If $z^6=1$ ,find all the possible values of $z$.

Question

If $z^6=1$ ,find all the possible values of $z$.

My Attempt: $$z^6=1$$ $$z^6-1=0$$ $$(z^3+1)(z^3-1)=0$$

Now, what should I do?

Answer 1

Use De Moivre's theorem.Let z=$ e^{i \Theta}$. Then $z^6$=1 implies $e^{6* i \Theta}=1$.Then $(\cos \Theta + i \sin \Theta)=1=\cos 0+ i \sin 0$. So comparing real and imaginary parts,we get that $6* \Theta=2*n* \pi$,where n=0,1,2,...5. We take n such because the equation is of degree 6 and thus,has 6 roots.

Answer 2

The point of this question is probably to look at the so called roots of unity (http://artofproblemsolving.com/wiki/index.php/Roots_of_unity) This comes up in algebra quite a bit and they are quite interesting.

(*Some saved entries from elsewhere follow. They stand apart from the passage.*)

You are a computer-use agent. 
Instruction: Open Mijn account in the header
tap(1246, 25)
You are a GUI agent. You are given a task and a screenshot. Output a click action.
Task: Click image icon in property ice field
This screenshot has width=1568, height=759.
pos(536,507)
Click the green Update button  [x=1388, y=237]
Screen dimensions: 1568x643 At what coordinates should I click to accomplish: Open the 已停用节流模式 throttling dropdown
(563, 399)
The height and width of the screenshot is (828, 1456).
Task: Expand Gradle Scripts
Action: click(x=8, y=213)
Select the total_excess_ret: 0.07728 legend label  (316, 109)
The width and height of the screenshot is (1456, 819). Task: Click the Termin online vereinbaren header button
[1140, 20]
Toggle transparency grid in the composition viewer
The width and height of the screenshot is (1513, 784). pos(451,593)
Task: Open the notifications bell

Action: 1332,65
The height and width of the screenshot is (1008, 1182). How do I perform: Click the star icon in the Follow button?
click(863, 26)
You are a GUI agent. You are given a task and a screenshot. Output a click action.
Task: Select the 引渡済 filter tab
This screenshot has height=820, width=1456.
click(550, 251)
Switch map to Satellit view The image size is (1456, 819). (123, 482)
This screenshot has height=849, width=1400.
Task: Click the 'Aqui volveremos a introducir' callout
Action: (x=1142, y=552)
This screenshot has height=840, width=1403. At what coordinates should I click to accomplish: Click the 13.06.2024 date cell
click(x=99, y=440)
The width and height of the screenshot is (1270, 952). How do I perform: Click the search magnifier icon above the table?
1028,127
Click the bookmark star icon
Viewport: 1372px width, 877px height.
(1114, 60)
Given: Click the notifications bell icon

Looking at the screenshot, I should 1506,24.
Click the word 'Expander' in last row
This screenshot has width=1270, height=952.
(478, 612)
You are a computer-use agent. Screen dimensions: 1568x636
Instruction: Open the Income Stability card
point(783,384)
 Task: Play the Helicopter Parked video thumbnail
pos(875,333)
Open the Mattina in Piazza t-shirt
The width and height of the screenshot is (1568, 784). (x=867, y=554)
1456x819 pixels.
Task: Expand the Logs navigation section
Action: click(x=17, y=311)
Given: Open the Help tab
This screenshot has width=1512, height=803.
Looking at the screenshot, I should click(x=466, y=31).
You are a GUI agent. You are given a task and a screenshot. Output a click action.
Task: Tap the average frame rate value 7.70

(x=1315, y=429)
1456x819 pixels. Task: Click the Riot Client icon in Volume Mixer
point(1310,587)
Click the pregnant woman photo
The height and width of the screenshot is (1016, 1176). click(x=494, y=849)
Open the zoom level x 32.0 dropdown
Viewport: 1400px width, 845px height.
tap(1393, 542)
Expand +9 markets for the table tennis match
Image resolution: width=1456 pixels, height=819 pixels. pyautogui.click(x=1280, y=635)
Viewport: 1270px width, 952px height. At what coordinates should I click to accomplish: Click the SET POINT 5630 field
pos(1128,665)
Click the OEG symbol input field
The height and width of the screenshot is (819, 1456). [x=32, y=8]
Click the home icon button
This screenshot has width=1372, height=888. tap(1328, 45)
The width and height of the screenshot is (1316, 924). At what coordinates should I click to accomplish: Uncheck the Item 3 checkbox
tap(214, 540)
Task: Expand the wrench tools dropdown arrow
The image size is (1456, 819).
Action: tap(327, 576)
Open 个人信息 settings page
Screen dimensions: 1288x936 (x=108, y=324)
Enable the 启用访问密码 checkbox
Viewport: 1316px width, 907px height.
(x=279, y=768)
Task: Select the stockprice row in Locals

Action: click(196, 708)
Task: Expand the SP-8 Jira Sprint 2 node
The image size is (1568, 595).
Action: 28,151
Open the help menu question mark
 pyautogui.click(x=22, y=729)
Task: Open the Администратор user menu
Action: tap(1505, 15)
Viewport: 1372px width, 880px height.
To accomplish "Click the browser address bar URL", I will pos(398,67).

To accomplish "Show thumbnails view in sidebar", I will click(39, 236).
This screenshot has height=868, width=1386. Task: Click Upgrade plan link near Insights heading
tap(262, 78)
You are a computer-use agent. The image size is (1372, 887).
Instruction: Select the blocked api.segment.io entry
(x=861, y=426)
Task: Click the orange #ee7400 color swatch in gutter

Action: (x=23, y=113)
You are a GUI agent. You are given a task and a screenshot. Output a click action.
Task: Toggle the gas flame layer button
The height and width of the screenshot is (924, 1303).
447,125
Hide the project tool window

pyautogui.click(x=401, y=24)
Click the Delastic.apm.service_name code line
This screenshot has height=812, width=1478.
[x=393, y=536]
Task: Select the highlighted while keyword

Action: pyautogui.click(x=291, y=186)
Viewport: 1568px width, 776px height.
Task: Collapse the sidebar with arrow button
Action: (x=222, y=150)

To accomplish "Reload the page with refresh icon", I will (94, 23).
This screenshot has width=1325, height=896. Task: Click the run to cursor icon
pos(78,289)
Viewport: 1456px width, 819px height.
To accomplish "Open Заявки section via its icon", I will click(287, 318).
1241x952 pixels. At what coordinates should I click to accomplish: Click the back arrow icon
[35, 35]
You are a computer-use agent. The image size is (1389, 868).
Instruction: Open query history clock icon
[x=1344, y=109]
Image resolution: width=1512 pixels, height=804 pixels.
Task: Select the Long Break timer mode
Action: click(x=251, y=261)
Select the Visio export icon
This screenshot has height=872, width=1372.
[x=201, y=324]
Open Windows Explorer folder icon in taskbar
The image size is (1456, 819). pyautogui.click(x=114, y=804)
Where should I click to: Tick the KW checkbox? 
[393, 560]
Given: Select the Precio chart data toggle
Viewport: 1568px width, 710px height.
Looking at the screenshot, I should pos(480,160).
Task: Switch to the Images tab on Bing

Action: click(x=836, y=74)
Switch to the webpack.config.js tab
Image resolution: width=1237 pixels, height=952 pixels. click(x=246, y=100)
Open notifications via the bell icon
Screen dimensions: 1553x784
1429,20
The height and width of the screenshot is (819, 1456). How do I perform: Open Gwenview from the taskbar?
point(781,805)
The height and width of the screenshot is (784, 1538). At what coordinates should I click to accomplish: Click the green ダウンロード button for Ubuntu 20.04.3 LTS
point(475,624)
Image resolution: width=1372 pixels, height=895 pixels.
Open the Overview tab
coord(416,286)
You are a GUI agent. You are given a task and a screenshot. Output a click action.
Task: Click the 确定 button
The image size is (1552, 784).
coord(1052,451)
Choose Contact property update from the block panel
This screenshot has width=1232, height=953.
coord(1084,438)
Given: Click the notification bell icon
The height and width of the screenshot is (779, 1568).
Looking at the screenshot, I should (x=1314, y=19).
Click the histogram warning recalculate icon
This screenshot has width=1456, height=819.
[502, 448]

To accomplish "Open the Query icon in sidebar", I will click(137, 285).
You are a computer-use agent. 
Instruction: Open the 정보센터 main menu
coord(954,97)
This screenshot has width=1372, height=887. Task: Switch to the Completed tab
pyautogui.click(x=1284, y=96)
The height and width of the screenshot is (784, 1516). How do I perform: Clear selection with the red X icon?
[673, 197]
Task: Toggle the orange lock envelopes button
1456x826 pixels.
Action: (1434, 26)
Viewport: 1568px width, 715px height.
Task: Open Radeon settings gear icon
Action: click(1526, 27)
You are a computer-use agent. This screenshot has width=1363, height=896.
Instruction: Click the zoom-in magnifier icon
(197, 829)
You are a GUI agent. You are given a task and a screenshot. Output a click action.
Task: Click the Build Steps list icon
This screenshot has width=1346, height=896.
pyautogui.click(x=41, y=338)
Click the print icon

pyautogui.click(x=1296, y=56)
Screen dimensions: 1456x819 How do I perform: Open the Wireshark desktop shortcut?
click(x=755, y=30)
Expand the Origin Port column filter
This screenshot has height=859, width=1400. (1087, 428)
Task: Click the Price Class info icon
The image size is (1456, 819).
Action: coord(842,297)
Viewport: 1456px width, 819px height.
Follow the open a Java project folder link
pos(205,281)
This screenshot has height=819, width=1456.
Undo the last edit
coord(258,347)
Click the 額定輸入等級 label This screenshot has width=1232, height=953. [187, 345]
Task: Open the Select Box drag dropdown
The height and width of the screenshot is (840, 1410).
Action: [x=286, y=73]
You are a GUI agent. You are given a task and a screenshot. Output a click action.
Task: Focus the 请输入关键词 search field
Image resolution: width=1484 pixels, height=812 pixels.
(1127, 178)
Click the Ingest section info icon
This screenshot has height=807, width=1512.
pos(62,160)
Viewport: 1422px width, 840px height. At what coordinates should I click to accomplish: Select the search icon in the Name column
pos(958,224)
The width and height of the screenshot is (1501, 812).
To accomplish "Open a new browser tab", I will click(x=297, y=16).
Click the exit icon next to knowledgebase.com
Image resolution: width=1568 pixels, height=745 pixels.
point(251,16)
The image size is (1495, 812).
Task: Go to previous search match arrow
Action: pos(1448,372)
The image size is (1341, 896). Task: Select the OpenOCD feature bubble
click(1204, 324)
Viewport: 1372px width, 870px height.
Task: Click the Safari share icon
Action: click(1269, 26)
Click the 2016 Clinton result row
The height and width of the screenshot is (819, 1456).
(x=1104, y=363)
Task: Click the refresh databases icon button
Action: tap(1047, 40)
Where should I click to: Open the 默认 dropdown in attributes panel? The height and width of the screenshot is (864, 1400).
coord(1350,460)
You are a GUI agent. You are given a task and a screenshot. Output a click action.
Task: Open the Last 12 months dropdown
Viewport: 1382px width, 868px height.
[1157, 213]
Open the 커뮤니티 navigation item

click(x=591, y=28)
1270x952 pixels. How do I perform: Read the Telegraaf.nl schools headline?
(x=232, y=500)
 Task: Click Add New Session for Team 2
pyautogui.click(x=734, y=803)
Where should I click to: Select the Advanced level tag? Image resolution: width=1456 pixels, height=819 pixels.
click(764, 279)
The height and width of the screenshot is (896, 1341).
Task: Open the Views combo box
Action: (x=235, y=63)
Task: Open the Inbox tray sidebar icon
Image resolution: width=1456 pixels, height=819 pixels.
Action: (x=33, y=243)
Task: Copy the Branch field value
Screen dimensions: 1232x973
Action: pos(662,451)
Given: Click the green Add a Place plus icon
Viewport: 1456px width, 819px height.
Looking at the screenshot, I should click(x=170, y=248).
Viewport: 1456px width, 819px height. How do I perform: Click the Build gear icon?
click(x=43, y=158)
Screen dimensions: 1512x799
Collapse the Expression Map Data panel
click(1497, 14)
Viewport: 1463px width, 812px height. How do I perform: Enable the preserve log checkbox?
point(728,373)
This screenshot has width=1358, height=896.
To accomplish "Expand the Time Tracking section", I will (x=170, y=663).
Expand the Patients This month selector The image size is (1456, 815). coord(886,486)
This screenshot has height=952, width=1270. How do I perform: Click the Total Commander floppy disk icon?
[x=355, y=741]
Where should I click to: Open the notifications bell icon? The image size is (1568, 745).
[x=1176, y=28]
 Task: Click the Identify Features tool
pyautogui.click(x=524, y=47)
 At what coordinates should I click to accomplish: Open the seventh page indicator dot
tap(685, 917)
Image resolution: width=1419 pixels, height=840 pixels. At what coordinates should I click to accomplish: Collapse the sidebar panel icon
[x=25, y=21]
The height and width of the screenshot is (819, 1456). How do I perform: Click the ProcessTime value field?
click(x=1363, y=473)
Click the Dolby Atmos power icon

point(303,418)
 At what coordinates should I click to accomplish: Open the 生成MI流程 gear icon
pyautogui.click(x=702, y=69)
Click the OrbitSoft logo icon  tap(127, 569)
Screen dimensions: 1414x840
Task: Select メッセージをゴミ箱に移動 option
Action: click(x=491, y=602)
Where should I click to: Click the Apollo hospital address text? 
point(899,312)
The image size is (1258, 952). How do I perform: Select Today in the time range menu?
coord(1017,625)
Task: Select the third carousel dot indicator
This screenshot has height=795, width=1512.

The solutions of $x^n=1$ are given by the formula

$$ cos(\frac{2\pi k}{n})+i\sin(\frac {2\pi k}{n}). $$ For $k=0,1,...,n-1$

Also it is importaint to note that when $x^n$ has root x=1 for n=0.

Answer 3

Assuming $z \in \mathbb{C}$, $$(z^3+1)(z^3-1)=0$$ $$\implies (z+1)(z^2-z+1)(z-1)(z^2+z+1)=0$$

So we have $2$ real roots $z=\pm1$ and $2$ pairs of complex conjugate roots, i.e. $z=\frac{1\pm i\sqrt{3}}{2}$ and $z=\frac{-1\pm i\sqrt{3}}{2}$, obtained on solving the $2$ quadratic equations.

Answer 4

$(z-1)(z^2 + z +1)(z+1)(z^2 + z +1) = 0 $. So you get 1 ,-1 as roots .Now solve both the quadratic equations and using the formula of roots , you get all the four other roots. Basically , these are known as 6 th roots of unity.

Answer 5

Well find the other complex roots. Use Moivre theorem: $z^n = r^n(cos(n\alpha) + isin(n\alpha))$, where $r$ is the "magnitude"... $r = |z| = {\sqrt {x^2+y^2}}$ if you know how to work with the complex numbers.